======== Data for analysis ========

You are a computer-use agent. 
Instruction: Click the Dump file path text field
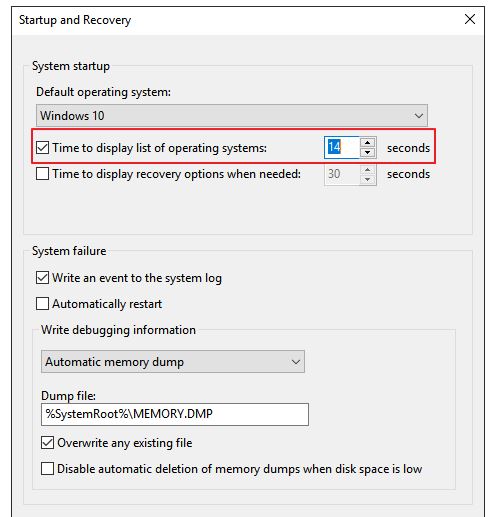coord(175,414)
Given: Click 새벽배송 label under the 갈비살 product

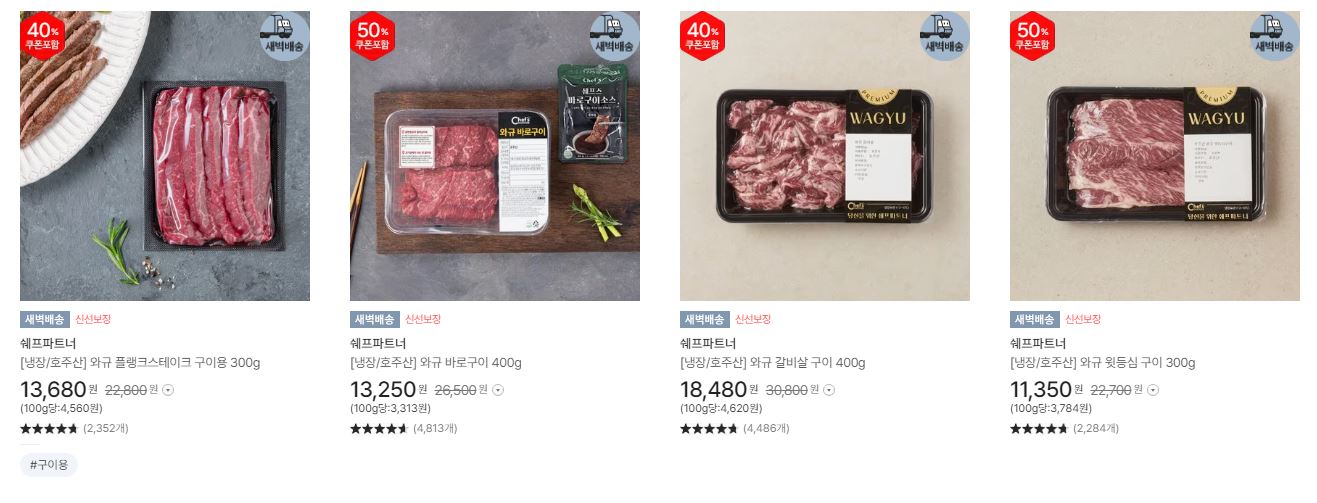Looking at the screenshot, I should click(704, 320).
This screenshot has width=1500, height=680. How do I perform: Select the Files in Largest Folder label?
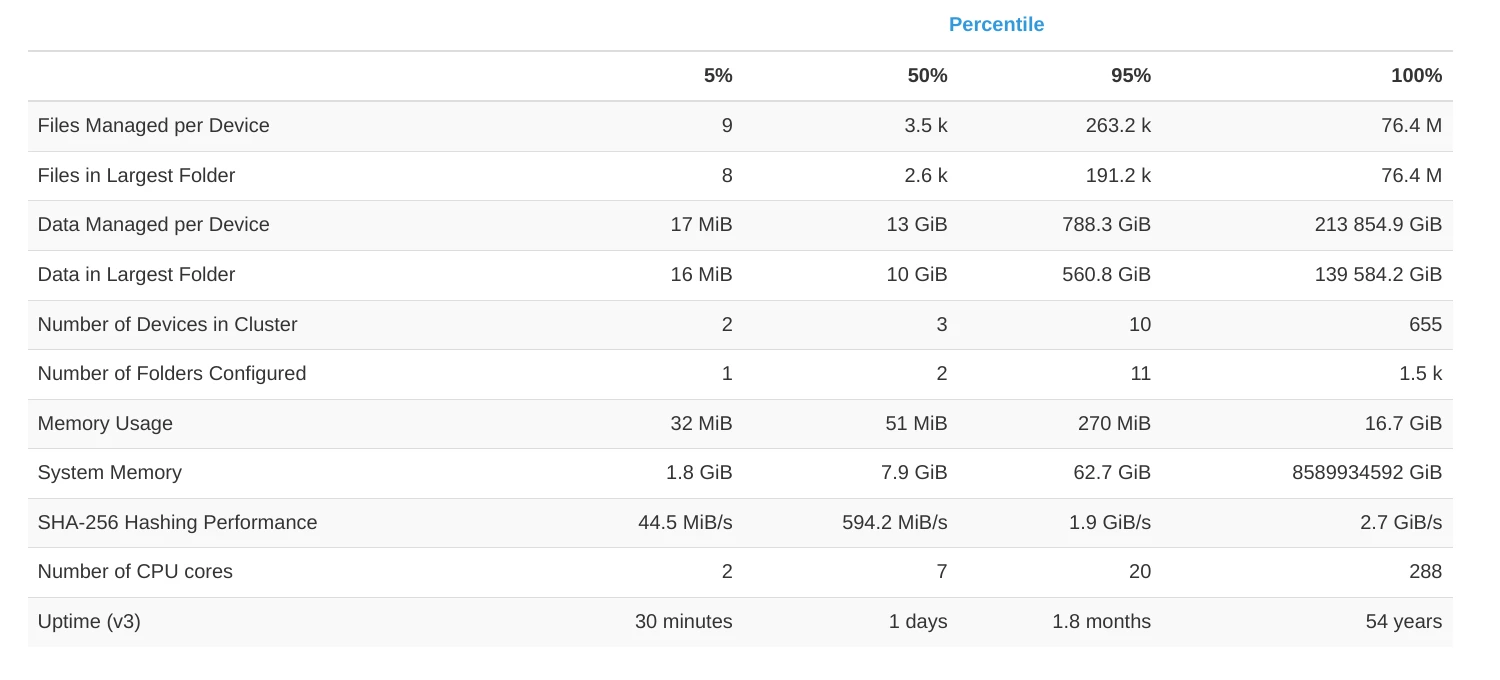pyautogui.click(x=136, y=176)
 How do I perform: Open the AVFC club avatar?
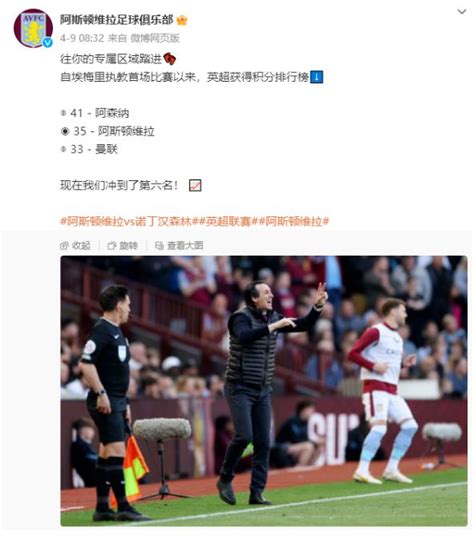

========

* What you need to do
Keep the pictures out and write out the records exactly.

* Reply
You are a computer-use agent. 
Instruction: Click the Dump file path text field
coord(175,414)
Given: Click 새벽배송 label under the 갈비살 product

Looking at the screenshot, I should click(704, 320).
This screenshot has width=1500, height=680. How do I perform: Select the Files in Largest Folder label?
pyautogui.click(x=136, y=176)
 How do I perform: Open the AVFC club avatar?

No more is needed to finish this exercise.